Se interrumpió para servir el poco vino que quedaba en la jarra.

– Mira a Sebastián. Ahí callado como siempre, pero está de acuerdo. Míralo cómo asiente.

Puso la mano derecha sobre la mesa, junto a la jarra, y la observó con detenimiento: flaca, huesuda, con antiguas marcas de aceros en los nudillos y en la muñeca, como las de Copons y el capitán.

– Ah, la reputación -murmuró.

Hubo un largo silencio. Al cabo, Malacalza se llevó de nuevo el vaso a la boca y rió entre dientes.

– Aquí me tenéis, como digo. Un veterano del rey de España.

Miró de nuevo las monedas que había sobre la mesa.

– Se acaba el vino -dijo de pronto, sombrío-. Y tendréis otras cosas que hacer.

Nos pusimos en pie requiriendo los sombreros, sin saber qué decir. Malacalza seguía sentado.

– Antes de que os vayáis -añadió-, quisiera hacer con vosotros la razón por esa hoja de servicios que a nadie importa: Calais… Amiens… Bomel… Nieuport… Ostende… Oldensel… Linghen… Julich… Orán… Amén.
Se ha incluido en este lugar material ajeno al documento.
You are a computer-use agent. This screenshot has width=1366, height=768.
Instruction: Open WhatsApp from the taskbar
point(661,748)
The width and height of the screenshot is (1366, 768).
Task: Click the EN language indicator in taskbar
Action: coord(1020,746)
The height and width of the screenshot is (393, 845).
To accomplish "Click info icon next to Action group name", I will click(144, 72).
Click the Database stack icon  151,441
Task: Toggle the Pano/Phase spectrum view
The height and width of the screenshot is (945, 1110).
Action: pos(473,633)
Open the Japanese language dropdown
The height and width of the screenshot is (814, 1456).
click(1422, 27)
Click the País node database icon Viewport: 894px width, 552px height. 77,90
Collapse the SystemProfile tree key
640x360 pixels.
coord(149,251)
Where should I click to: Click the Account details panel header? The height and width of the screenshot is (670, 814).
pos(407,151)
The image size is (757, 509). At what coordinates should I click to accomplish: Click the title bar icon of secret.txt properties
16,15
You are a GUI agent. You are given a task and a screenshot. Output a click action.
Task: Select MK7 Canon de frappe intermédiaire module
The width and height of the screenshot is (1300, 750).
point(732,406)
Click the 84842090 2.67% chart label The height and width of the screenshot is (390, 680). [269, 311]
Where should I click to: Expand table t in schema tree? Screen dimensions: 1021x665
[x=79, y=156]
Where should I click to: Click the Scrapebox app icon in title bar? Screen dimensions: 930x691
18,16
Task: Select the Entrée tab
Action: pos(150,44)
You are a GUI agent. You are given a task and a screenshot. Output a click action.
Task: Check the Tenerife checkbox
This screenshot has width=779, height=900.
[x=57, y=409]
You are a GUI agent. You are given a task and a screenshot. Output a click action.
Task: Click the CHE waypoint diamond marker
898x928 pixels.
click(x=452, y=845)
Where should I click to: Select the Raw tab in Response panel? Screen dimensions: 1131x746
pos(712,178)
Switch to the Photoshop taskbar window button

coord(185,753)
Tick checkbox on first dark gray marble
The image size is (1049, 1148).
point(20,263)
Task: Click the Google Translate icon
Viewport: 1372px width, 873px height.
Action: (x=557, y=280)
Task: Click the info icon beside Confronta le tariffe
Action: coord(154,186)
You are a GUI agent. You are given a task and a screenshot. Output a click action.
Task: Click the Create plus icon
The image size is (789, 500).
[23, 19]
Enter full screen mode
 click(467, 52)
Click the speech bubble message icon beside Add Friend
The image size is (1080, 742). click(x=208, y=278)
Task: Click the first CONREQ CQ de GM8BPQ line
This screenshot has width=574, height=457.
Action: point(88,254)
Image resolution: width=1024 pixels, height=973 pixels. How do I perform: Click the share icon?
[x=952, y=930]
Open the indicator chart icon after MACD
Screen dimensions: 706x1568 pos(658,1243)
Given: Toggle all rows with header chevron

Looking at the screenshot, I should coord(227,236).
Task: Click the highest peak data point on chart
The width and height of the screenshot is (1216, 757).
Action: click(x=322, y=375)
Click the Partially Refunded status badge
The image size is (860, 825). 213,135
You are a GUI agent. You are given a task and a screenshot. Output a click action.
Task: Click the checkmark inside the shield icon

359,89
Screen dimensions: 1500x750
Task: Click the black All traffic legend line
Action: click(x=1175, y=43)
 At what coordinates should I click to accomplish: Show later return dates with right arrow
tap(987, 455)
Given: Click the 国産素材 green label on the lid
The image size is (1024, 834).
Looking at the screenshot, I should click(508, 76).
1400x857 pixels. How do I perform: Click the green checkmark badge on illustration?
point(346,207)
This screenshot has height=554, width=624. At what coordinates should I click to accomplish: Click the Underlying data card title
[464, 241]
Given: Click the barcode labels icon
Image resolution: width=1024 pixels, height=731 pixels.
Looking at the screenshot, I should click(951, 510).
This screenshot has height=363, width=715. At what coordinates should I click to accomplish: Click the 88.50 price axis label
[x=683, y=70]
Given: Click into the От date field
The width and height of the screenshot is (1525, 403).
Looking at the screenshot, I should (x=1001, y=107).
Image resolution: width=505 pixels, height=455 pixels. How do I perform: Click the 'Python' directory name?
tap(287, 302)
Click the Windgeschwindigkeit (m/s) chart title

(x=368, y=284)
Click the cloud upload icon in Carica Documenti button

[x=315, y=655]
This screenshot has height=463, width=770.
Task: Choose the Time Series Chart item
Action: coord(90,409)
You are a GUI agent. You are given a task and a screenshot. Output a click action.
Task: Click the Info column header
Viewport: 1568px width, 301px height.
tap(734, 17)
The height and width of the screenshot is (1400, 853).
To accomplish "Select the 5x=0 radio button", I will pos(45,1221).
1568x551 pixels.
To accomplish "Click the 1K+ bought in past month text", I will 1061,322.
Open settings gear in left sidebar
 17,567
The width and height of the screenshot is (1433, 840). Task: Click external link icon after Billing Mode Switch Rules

Con cada nombre recogía las pocas monedas una a una, los ojos absortos, como si no las viera. Al cabo pareció volver en sí, las sopesó en la mano y se las metió en la faltriquera. Después le dio un beso al niño que aún tenía sobre las rodillas, lo dejó en el suelo y se puso en pie, con su vaso en la mano, sobre la pierna rota.